Antonio Agee–Tony to his friends, Shades to the art world–is sitting by the window at Cafe Zola. His trademark Arnette sunglasses tipped up on his head, his iPhone and iPad on the table in front of him, he’s charming the waitress and talking about his commission to do a mural. It will cover the entire back wall of the cafe and the neighboring buildings that house Grizzly Peak.

“I’m what you call up-and-coming,” says Agee, a thirty-nine-year-old Detroiter. “When I was younger, I could have been where I’m at right now, but I was into too much bullshit–drinking, partying.”

He was in middle school when a friend showed him how to create curvy “bubble” letters in spray paint, and after drawing them on paper for a few years, he started tagging buildings near his father’s store on the east side of Detroit. His father, since deceased, was a jazz saxophonist who sold incense and candles and was big in the city’s hippie counterculture–“John Sinclair was my godparent,” Agee says.

He got his first commission “doing the elevator walls in Trapper’s Alley.” With a $300 budget for supplies, he bought Krylon paint in “every color I could find,” plus a respirator to protect himself from the fumes. That led to other commissions, but his partying ways eventually got the better of him. By age thirty-two, Agee had married, had two kids, and had divorced. He knew he had to get help when he woke up one morning drunk, hopeless, and covered in cat hair in some woman’s apartment.

That brought him to Ann Arbor: “I went to Dawn Farms to get sober.” After detox, he landed a temporary job as a city garbage man, making $8 an hour. “I didn’t care. It was the city. It was awesome!” At the end of the summer, coworkers tipped him off to a permanent position.

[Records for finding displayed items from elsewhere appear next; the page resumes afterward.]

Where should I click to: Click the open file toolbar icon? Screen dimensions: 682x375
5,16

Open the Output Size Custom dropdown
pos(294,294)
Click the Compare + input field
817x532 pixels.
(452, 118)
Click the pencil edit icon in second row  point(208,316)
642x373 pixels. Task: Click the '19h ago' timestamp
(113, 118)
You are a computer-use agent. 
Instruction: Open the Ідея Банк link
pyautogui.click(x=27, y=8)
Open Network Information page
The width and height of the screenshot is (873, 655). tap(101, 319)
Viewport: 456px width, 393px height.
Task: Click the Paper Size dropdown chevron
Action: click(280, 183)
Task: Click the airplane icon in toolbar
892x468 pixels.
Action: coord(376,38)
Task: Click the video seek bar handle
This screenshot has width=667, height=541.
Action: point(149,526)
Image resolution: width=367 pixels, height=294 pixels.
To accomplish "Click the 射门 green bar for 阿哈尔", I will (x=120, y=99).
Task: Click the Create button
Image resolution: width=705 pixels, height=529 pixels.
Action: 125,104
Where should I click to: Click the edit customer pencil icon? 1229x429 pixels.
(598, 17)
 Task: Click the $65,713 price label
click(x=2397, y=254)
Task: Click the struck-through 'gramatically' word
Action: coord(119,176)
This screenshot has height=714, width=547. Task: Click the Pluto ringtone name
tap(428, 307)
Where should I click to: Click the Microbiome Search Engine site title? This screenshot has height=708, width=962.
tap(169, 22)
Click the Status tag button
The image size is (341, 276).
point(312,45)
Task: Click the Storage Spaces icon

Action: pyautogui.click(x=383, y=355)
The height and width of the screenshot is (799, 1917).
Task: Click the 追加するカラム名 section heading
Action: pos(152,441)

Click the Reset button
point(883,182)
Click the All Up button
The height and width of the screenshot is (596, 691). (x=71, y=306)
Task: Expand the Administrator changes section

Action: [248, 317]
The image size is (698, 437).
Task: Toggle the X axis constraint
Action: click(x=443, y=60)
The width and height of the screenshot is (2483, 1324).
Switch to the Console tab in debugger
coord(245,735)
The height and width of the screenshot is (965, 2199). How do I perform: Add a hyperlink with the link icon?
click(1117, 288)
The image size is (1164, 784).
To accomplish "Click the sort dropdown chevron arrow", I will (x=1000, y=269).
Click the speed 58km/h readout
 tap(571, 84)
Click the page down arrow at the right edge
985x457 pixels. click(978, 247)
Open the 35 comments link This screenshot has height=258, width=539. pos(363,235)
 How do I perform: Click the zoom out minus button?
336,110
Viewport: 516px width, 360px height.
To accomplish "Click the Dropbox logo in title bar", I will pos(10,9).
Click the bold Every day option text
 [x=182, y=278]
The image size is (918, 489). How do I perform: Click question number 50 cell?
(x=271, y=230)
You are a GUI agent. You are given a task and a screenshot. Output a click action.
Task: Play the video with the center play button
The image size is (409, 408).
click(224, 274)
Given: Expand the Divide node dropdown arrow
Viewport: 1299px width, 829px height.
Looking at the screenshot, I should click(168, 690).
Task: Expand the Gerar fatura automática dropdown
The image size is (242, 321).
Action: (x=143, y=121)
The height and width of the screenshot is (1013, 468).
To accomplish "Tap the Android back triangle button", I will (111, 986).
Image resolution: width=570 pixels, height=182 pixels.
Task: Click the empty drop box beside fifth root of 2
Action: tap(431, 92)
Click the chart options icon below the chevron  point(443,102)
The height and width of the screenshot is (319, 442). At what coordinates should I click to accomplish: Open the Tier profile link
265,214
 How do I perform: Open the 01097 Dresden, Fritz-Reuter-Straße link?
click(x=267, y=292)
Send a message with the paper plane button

He moved up from tossing trash to driving the truck and kept it up for three and a half years.

He was living on Detroit Street across from Treasure Mart when his phone rang and a woman asked: “Is this Shades?”

“I hadn’t heard that name in four years,” says Agee.

“She started blah-blah-blahing and said, ‘I’m from the DIA, and we want you to do a show.’ I didn’t hear anything else.”

He painted a batch of new works for the DIA’s reopening gala in 2006, taking vacation time to stretch large canvases in his itty-bitty house on Detroit Street. It couldn’t have gone better. Buzz Silverman, the real estate magnate and collector, “bought one of my pieces.” After that, says Agee, “everyone started buying.”

It has been a wild ride ever since. He left his job and moved back to Detroit, but kept in touch with Ann Arbor. A year and a half ago, he met Jon Carlson of 2Mission Development, which owns Grizzly Peak and several other local restaurants, at an Eve Aronoff soul food dinner. “We’d been talking about painting that wall for fifteen years,” Carlson recalls. “Once we saw his work, we knew this was it.” Carlson and partners Chet Czaplicka and Greg Lobdell hired Agee to paint the wall through their They also volunteered to host a fund-raiser for the Ann Arbor Art Center to celebrate the mural’s unveiling on August 26 (see Events).

“Let’s go check out the wall,” Agee says. “I’m takin’ my coffee.”

He walks out Zola’s door, through the alley, to the wall that overlooks the Key Bank parking lot on Huron. Carlson calls it “the Green Monster.”

“It just means that I have a great primer,” Agee says. “Whatever’s primed on this wall lasts a long time, right? So what’s on top of it is going to last even longer.”

He’s already got the image planned out on his iPad. “My style is cartoony, Lichtenstein, with a flair of Keith Haring, and…the Snorks,” he says. “Have you ever heard of the Snorks? They were like Smurfs, but they were under water with these football heads.”

So how did Antonio Agee choose the name Shades? “I’ve got the clean version and the dirty version,” he says. “I’m going to suggest you use the clean version. I grew up smoking weed, so, you know, sunglasses. The clean version I always tell people is, I just love wearing sunglasses, which is true.

“You gotta keep an image. People don’t understand. And it’s crazy like that. Welcome to America.”

This article has been edited since its publication in the August 2010 Ann Arbor Observer. The list of sponsors has been corrected.